Analisando as três categorias de seres ficcionais indicadas em O ator-
compositor (BONFITTO, 2002), actante ou ‘atuante-máscara’ – indivíduo e tipo -,
‘actante-estado’ e ‘actante-texto’, Bonfitto (2009: 98) diz:
Creio que tais categorias privilegiem os procedimentos e práticas realizadas
pelo ator pós-dramático, tais como montagem, musicalidade das ações
(polirritmia, polifonia, modulações), repetições, risco, presente contínuo,
ritualização das ações, corporeidade como matriz de ocorrências
expressivas, etc.
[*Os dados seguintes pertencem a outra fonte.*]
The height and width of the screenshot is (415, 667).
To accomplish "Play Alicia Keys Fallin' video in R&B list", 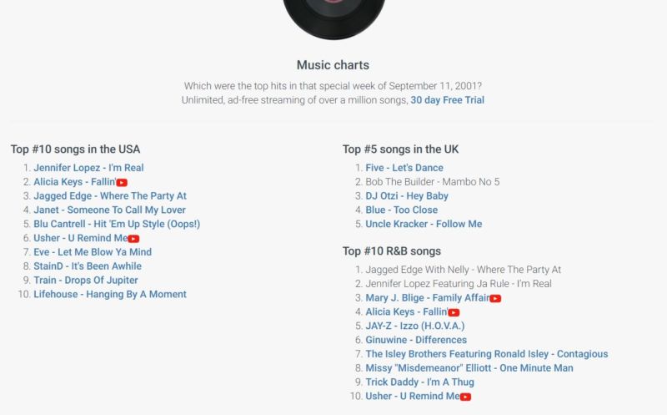I will 454,312.
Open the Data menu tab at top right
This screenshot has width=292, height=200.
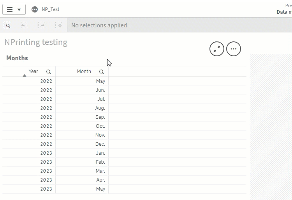point(284,12)
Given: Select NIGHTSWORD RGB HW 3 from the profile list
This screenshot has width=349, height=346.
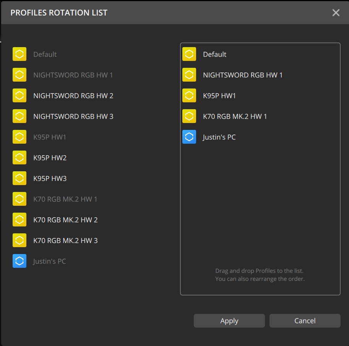Looking at the screenshot, I should 73,116.
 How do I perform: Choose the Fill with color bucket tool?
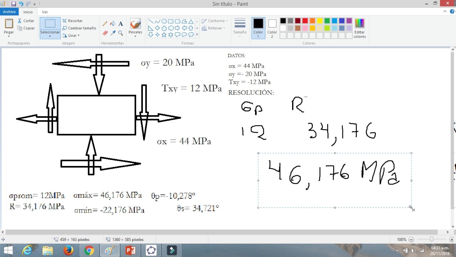113,24
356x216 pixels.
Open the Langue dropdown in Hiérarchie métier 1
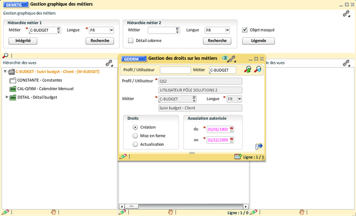click(112, 30)
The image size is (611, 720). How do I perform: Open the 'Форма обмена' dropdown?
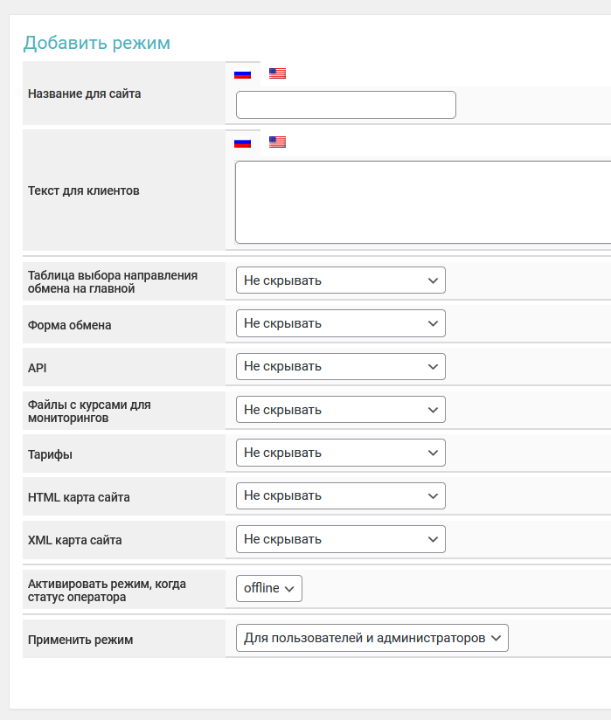(340, 323)
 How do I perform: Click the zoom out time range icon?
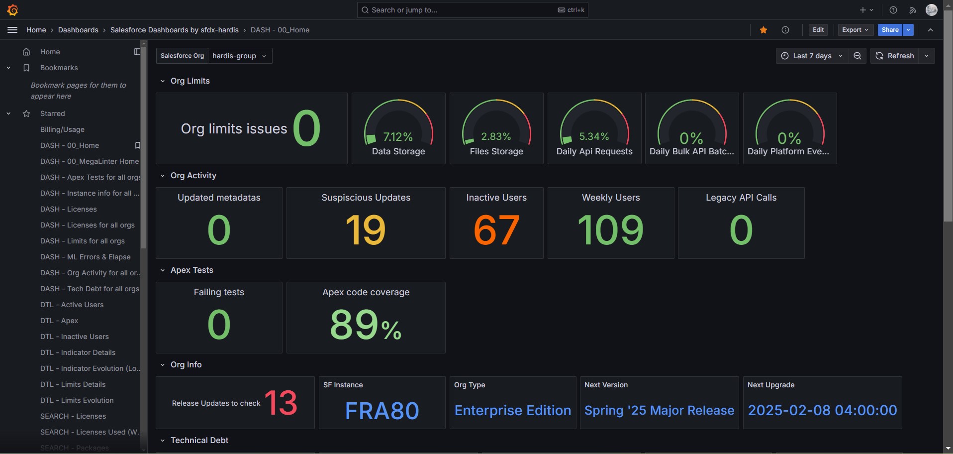tap(858, 56)
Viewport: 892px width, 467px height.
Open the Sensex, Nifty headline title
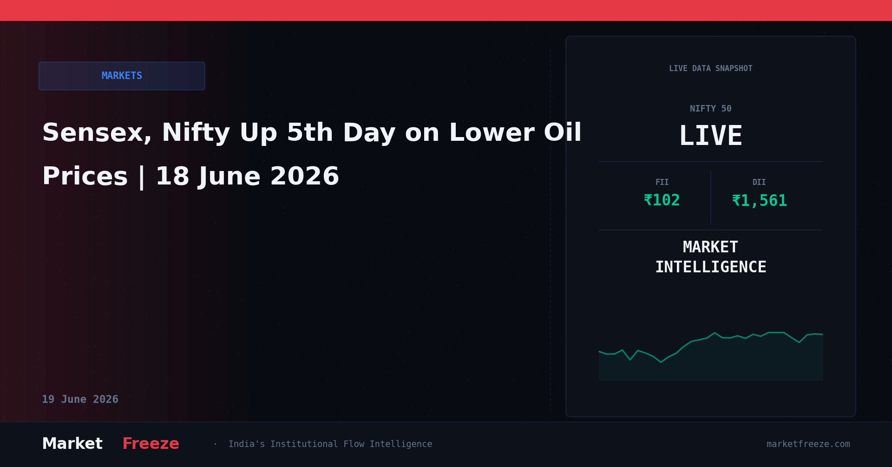coord(312,155)
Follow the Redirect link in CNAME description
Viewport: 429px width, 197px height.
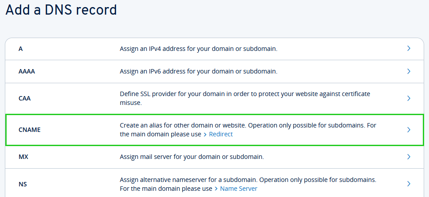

De fato, em muitos casos o ator pós-dramático deverá
compor ou incorporar seres ficcionais que não podem ser remetidos a
indivíduos ou tipos humanos; eles serão muitas vezes canais transmissores
de qualidades, de sensações, de processos abstratos, de fenômenos
naturais, de combinações de fragmentos de experiências vividas, de resto
de memórias... Dessa forma, as matrizes geradoras dos materiais de
atuação, utilizados pelo ator pós-dramático, estão relacionadas mais
diretamente com a exploração de processos perceptivos, constitutivos do
que podemos chamar de experiência em diferentes níveis, do que com a
ilustração de histórias ou teses de qualquer gênero.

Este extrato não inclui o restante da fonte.